Predictably, their coach played it just like I had. Through superior speed, they took a healthy lead early in the game and never let it go.
I enjoyed all my years of youth coaching, but that year was just magical. Right up ‘till the last game. It was a memorable year.
> For years, you’ve sat in front of a rectangle, moving tinier rectangles, only to learn that AI can now move those rectangles 10x better.
In response to this I would say that being in the industry comes with a lot of learned role-playing, and if you are no longer happy role-playing your job in one way, throw it entirely out and find a new path.

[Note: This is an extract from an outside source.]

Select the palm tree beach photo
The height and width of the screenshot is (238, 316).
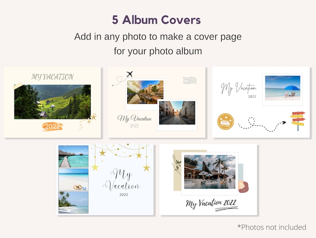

> only to learn that AI can now move those rectangles 10x better
Teams are already using AI to scout opponents and plan game strategy. IDK how much that will ever happen at the youth level because they generally don't keep detailed stats at that age but it will be coming to high school sports for sure, if it isn't already being used.
I just wrote my own blog post thinking about this. I guess alot of us feel kind of weird right now.
Yeah, I decided to become a "professional" musician a few months ago after quitting my last tech job. I'm not amazing, but I've got some places to play, and I'm starting to give lessons, etc.
It's not an easy job, but I feel something I haven't felt in a long time as a software developer: fulfillment and contentment. Best of luck to anyone on a similar journey.